Banking Groups Push Back Against 24 Hour Breach Disclosure Bill
Recent plans to adjust federal rules around disclosing data breaches have drawn the ire of the banking community.
Last month's introduction of the Cyber Incident Notification Act of 2021 - legislation that would require some companies to report cyberattacks within 24 hours – has rankled another industry.
A handful of financial services trade groups, specifically the American Bankers Association, Bank Policy Institute and the Consumer Bankers Association, expressed their dissatisfaction for the bill this week, urging the U.S. Senate Intelligence Committee to amend its 24-hour data breach notification requirement to a 72-hour notification requirement.
First announced last month, the bill would require agencies and some companies to report hacks within 24 hours and even be fined up to 0.5% their previous year revenue for each day they break the rules.
The act would technically apply to federal agencies, federal contractors and organizations that are considered critical to U.S. national security. The bill would empower the Department of Homeland Security's Cybersecurity and Infrastructure Agency by requiring those entities report a confirmed cybersecurity intrusion to them within 24 hours, then again, with any new information within 72 hours.

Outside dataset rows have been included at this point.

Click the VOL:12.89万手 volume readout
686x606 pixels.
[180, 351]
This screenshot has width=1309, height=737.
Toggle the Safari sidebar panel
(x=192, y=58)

In a letter to the U.S. Senate Intelligence Committee on Tuesday, the banking groups had a few nits to pick with the bill but are contending that filling out government paperwork would distract from their mitigation and response efforts immediately following a data breach.
“Extending the reporting timeline in the legislation to 72 hours after confirmation an incident has occurred would also be more consistent with the bill’s definition of a “cybersecurity intrusion” which includes incidents involving nation-states or advanced persistent threats – both of which firms would be unable to determine within a 24-hour period given the need for assistance and confirmation of attribution from federal agencies,” the group writes.
The letter, which was addressed to Mark Warner, the Chairman of the Senate Select Committee on Intelligence, and Marco Rubio, a ranking member, also claims the bill's provisions would interfere with cybersecurity requirements already on the books that impact their organizations.
The group stresses that banks are already under an obligation to report to groups like the Federal Reserve Board, the Office of the Comptroller of the Currency, the Federal Deposit Insurance Corporation, and the Securities and Exchange Commission, and that to ensure alignment with existing regulations, a more streamlined reporting process could be needed in which the aforementioned groups could work with CISA, too.
"Otherwise," the group says, "still more time will be spent by first responders working with firms’ legal and compliance teams to ensure that each agency’s requirement is met rather than focusing those efforts on protecting critical infrastructure.
The banking industry isn't the first group aiming to change provisions in the bill, a handful of big-name technology firms, Amazon, Google, and Oracle to name a few, represented by the Information Technology Industry Council, are reportedly putting their support behind a competing bill of sorts. According to a Wall Street Journal report last week, the group is putting together a bill for the House Homeland Security Committee; central to the bill is a 72-hour period for reporting data breaches.
While similar bills haven’t moved forward in Congress as of late, fallout from last year’s SolarWinds breach and this year’s Colonial Pipeline ransomware attack could put pressure on politicians to respond with a bipartisan effort sooner than later.
Even if neither bill moves forward there is clearly momentum mounting towards the passage of legislation designed to crack down on businesses that fail to properly respond to data breaches, putting further emphasis on the importance around quickly detecting and mitigating cyberattacks.